▶ _SELECTION_:
☆ ☆ ☆ ☆ ☆ ☆ ☆

Excerpts from HSH Associates Newsletter for the week ending February 2, 2007:
Mortgage rates continue to move higher, with the average 30-year fixed rate mortgage (FRM) climbing by seven basis points (.07) to 6.45%, according to the nation’s widest survey of mortgage rates and terms. Five-one Hybrid ARMs added five basis points, closing the weekly survey at 6.24%. Now more than a quarter-percentage point higher than their December lows, mortgage rates are climbing as they reflect an economy which seems a tad irrepressible at the moment. While it was expected that growth in the 4th quarter of 2006 was better than the 2% GDP seen in the third quarter, the 3.5% advance estimate of GDP growth was way above expectations, and stands above the level believed to be needed to help inflationary pressures remain contained, known as the economy’s ‘potential’.

☆ ☆ ☆ ☆ ☆ ☆ ☆

▶ _INFORMATION PROVIDED_:
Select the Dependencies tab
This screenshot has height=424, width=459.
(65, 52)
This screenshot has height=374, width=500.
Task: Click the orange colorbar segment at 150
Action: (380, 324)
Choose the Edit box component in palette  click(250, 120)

☆ ☆ ☆ ☆ ☆ ☆ ☆

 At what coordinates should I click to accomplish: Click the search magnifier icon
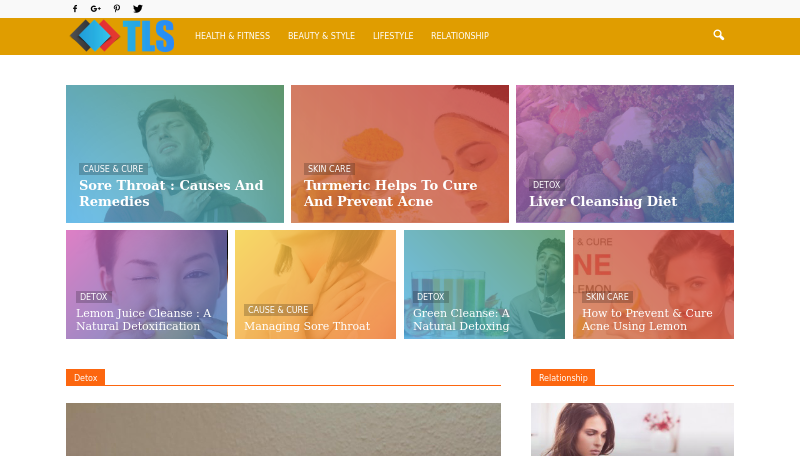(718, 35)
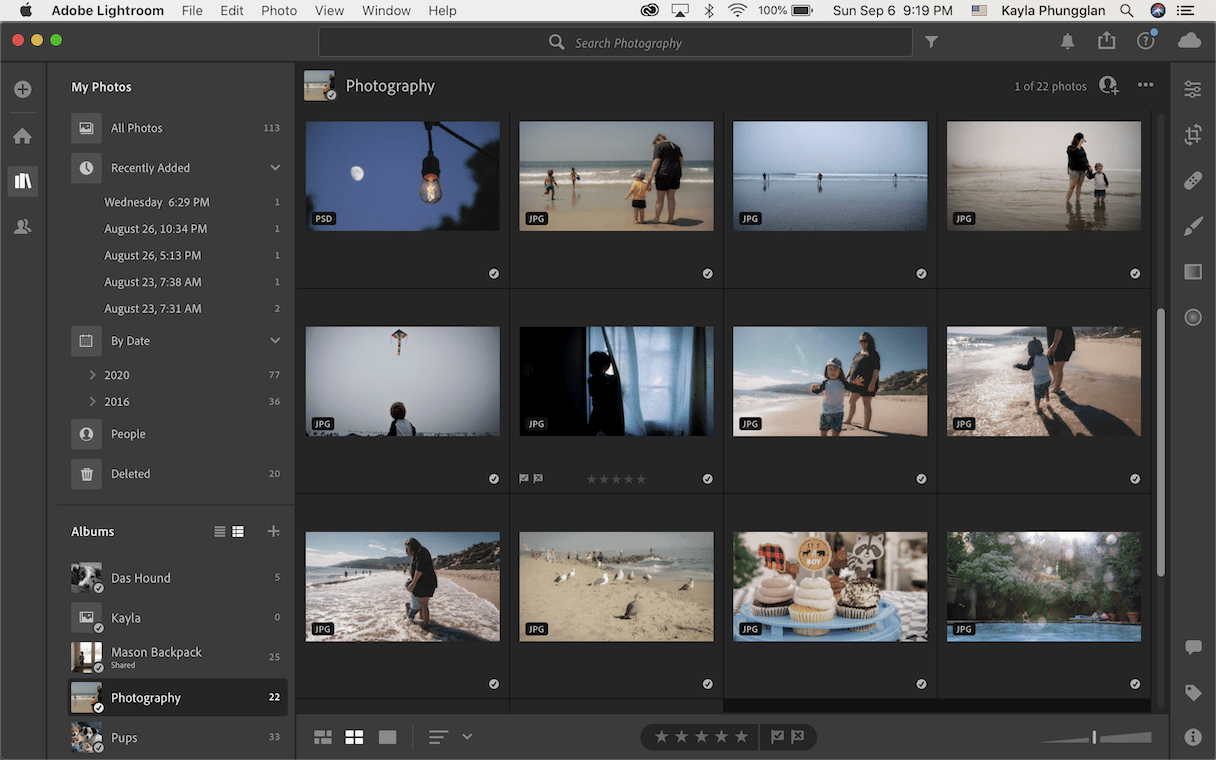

☆ ☆ ☆ ☆ ☆ ☆ ☆

▶ _TASKS AND EXERCISES_:
a) List every figure in the newsletter excerpt that is written with a percent sign.
b) Print the part of the newsletter excerpt that begins at the words "Excerpts from HSH" and stops after "the economy’s ‘potential’.".
The entries above are not required for this work.

▶ _TASK-BY-TASK SOLUTIONS_:
a)
- 6.45%
- 6.24%
- 2%
- 3.5%

b)
Excerpts from HSH Associates Newsletter for the week ending February 2, 2007:
Mortgage rates continue to move higher, with the average 30-year fixed rate mortgage (FRM) climbing by seven basis points (.07) to 6.45%, according to the nation’s widest survey of mortgage rates and terms. Five-one Hybrid ARMs added five basis points, closing the weekly survey at 6.24%. Now more than a quarter-percentage point higher than their December lows, mortgage rates are climbing as they reflect an economy which seems a tad irrepressible at the moment. While it was expected that growth in the 4th quarter of 2006 was better than the 2% GDP seen in the third quarter, the 3.5% advance estimate of GDP growth was way above expectations, and stands above the level believed to be needed to help inflationary pressures remain contained, known as the economy’s ‘potential’.